Recent experiments of ${\mathrm{H}}_2$ adsorption on Pd(111) [T. Mitsui et al., Nature (London) 422, 705 (2003)] have questioned the classical Langmuir picture of second order adsorption kinetics at high surface coverage requiring pairs of empty sites for the dissociative chemisorption. Experiments find that at least three empty sites are needed. Through density functional theory, we find that ${\mathrm{H}}_2$ dissociation is favored on ensembles of sites that involve a Pd atom with no direct interaction with adsorbed hydrogen.

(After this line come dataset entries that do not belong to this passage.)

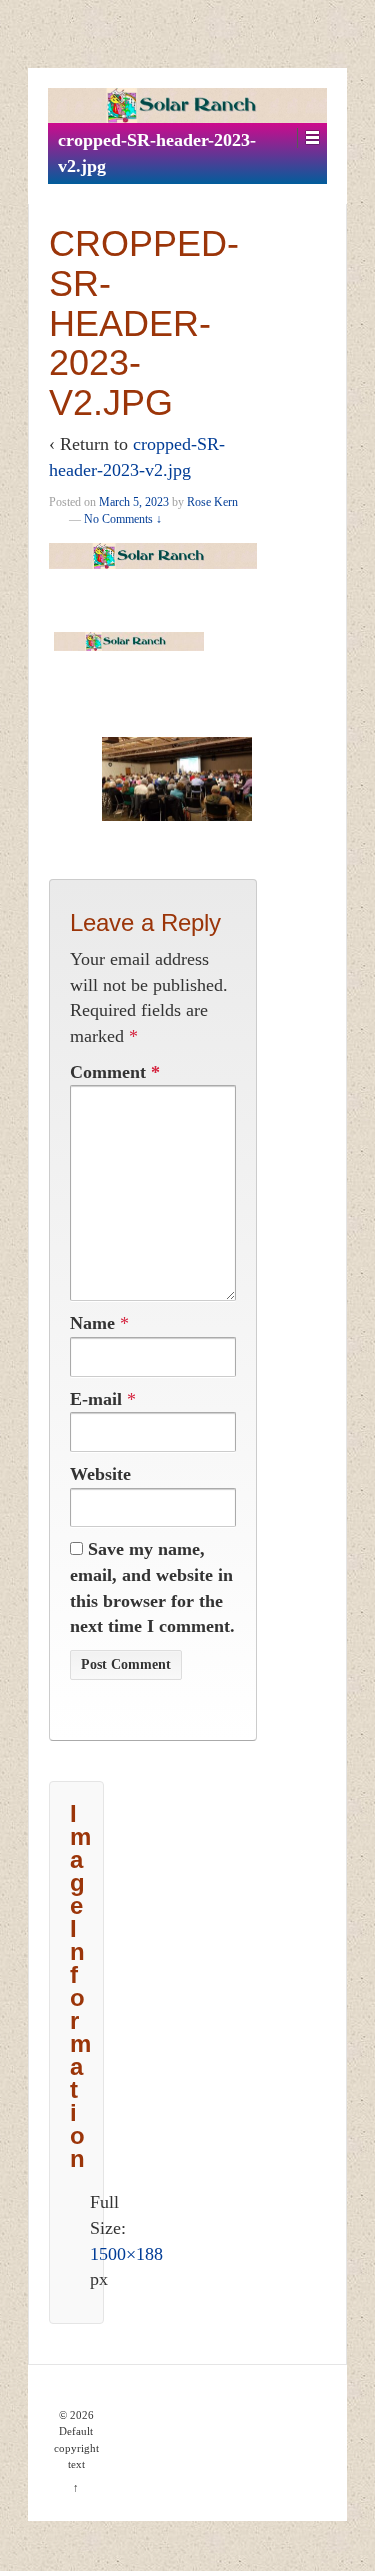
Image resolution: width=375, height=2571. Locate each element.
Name (92, 1323)
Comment (115, 1072)
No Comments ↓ (123, 519)
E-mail (96, 1399)
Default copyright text (76, 2447)
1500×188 (126, 2254)
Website (100, 1474)
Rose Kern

Such active sites are formed by aggregation of at least 3 H-free sites revealing the complex structure of the “active sites.”

Figure 1

Surface models of the H-covered Pd(111) surface with different H-vacancy densities: (a) fully hydrogenated surface; (b) single vacancy ($1V$); (c) divacancy ($2V$); (d) open trimer configuration ($3V_{\mathrm{O}}$); (e) closed trimer centered around a threefold hollow site ($3V_{\mathrm{H}}$); and (f) closed trimer centered around a Pd atom ($3V_T$). Palladium atoms are represented by large circles, hydrogen atoms by filled smaller circles and vacancies by small gray (red) circles.

Figure 2

Energy profiles for the fcc-fcc hydrogen dissociation pathway at different vacancy structures. The differential heat of adsorption, computed as $d{E}_{\mathrm{a}\mathrm{d}\mathrm{s}}=E_{\mathrm{H}/\mathrm{P}\mathrm{d}}(NV-2)\mathrm{\text{−}}{E}_{\mathrm{H}2}\mathrm{\text{−}}{E}_{\mathrm{H}/\mathrm{P}\mathrm{d}}(NV)$, is plotted as a function of distance to the Pd surface. The molecular axis is parallel to the surface and the 2 H atoms point towards neighboring fcc sites. The gas-phase to chemisorption energy barrier $E_a{}^{\prime }$ is shown for the clean surface case.

Figure 3

Dependence of the activation energy$E_a{}^{\prime }$ on the position of the metal $d$-band center with respect to the Fermi level. Energies are referred to the gas-phase ${\mathrm{H}}_2$.